Kendisini nazikçe uyarıp yerine yolluyoruz .. 2 saatin ardından alçalma anonsu ile yerlerimize ulaşıyoruz ..

3 genç gemi azıya almış vaziyette pervasız hareketlerine devam ediyor. Merak edip kulak kabartıyorum : Hem Türkiye'ye, hem Atatürk'e hem de yolculara ağza alınmayacak Fransızca küfürler kullandıklarını ve müstehcen el hareketi yaptıklarını fark ediyorum .

Ve de gizli gizli içtiklerini ..

Tekerlek açmış piste değmek üzere olduğumuz halde kendilerini sadede davet ediyorum. Bunun üzerine daha da çirkef laflar kahkaha ve hakaretler uçağın içini çınlatınca tam arka koltuklarındaki yaşlı bir bey yüksek sesle bağırarak onları susturmaya çalışıyor.

Uçuş güvenliğinin tehlikeye sokulması bir yana tüm yolcu rahatsız oluyor ...

Piste değer değmez uçak yerine ulaşınca kabin amairine derhal polis çağırmasını ve bu yolculardan şikayetçi olduğumu iletiyorum ..

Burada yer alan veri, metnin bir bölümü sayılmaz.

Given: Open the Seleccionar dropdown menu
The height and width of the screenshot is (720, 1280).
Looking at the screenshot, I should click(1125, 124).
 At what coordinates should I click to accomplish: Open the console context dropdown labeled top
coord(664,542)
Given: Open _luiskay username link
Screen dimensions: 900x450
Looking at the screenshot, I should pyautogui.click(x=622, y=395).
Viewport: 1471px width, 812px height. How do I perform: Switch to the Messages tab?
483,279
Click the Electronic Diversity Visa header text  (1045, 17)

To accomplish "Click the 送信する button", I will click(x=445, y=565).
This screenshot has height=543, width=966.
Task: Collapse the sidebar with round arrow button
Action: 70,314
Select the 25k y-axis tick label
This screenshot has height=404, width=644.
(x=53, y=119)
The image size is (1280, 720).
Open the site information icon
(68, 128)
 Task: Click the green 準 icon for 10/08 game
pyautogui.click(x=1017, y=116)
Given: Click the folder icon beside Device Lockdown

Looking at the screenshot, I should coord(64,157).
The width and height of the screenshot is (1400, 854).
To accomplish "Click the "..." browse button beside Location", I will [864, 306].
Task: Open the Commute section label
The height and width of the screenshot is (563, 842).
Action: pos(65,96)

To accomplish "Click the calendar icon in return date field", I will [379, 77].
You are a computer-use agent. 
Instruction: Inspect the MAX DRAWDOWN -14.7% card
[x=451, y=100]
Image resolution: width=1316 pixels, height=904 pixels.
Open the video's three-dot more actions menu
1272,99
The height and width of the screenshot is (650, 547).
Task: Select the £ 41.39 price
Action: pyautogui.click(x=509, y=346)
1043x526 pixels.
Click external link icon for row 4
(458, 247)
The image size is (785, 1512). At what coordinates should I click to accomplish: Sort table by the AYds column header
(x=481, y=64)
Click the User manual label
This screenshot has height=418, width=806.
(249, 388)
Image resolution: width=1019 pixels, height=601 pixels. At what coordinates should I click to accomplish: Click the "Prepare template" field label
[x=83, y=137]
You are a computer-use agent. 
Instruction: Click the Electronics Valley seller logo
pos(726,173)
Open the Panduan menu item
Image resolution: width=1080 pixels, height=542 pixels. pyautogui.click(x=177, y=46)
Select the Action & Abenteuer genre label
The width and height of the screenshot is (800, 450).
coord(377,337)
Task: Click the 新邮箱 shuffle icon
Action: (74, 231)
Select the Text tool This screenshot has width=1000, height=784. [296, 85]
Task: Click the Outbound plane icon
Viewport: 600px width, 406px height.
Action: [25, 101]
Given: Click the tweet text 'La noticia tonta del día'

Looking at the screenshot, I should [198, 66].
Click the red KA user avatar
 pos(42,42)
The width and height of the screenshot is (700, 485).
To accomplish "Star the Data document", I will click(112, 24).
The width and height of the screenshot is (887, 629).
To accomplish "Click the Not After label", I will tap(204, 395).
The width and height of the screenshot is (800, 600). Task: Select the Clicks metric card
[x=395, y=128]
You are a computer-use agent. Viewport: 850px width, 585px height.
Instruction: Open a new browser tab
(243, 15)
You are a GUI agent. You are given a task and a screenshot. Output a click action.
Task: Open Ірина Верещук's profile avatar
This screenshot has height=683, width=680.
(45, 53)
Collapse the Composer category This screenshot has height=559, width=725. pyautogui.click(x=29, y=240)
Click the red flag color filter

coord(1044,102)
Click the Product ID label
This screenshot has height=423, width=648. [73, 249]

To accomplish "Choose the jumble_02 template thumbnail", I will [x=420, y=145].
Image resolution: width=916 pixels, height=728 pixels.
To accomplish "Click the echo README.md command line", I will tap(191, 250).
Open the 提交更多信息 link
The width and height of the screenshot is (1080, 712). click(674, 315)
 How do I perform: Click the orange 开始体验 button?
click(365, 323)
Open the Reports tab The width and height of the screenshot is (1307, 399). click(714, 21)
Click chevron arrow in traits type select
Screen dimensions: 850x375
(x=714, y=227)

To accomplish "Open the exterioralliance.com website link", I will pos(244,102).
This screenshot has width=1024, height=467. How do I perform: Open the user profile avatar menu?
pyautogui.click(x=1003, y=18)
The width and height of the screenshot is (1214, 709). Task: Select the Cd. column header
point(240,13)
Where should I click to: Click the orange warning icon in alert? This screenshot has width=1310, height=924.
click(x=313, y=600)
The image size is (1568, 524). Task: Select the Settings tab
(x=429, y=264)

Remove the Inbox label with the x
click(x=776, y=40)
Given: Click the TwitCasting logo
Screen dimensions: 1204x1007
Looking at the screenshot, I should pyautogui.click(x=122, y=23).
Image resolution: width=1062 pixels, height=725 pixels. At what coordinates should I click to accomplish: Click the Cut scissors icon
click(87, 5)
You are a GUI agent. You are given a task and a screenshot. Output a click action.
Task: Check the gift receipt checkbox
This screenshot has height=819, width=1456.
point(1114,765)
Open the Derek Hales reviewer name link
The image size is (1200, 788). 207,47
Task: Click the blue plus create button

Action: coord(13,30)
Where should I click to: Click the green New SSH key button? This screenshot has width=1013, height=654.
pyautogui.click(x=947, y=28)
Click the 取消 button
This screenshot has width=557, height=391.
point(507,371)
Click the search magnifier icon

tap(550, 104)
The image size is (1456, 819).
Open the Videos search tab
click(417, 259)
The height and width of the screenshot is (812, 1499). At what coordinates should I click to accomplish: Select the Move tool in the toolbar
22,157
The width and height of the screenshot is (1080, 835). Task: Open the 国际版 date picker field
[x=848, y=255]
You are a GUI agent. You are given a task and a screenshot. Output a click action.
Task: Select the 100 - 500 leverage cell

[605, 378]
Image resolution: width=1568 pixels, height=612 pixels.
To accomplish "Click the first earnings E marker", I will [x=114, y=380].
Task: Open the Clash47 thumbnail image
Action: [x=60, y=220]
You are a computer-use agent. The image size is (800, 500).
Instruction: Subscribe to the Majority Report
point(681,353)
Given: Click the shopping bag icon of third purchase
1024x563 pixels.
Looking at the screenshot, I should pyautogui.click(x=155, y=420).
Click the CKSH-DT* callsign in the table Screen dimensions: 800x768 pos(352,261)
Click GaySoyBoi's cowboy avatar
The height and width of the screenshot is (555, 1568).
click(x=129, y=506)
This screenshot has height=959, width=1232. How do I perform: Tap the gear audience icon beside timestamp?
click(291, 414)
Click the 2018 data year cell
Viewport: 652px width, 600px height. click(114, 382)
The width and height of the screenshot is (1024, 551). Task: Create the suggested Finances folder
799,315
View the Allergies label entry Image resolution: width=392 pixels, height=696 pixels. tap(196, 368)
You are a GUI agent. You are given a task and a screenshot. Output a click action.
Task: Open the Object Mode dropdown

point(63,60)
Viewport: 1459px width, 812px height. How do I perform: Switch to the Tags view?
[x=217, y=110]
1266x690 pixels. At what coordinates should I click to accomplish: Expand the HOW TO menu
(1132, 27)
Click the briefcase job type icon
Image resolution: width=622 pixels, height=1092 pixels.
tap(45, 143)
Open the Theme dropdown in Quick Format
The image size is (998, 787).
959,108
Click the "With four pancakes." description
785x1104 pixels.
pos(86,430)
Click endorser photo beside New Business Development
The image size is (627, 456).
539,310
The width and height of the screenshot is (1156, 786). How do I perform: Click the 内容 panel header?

Pasaportlarının lacivert oluşu türk işçi çocukları olduğunu gösteriyor . Polis nezaretinde Havalimanı emniyet müdrülüğüne ulaşıyorum .

Karşılamaya gelmiş akrabaları da polis merkezine ulaşıyor .

Birinin dayısı olduğunu söyleyen genç adam beni Avrupa İnsan Hakları Mahkemesi'ne şikayet etmekle tehdit ederek, gençlerin Fransa'da doğup büyüdüğünü onların haklarının dokunulmaz olduğunu söylüyor .

Benim ünlü olduğumu neden işçi uçağıyla geldiğimi soruyor ..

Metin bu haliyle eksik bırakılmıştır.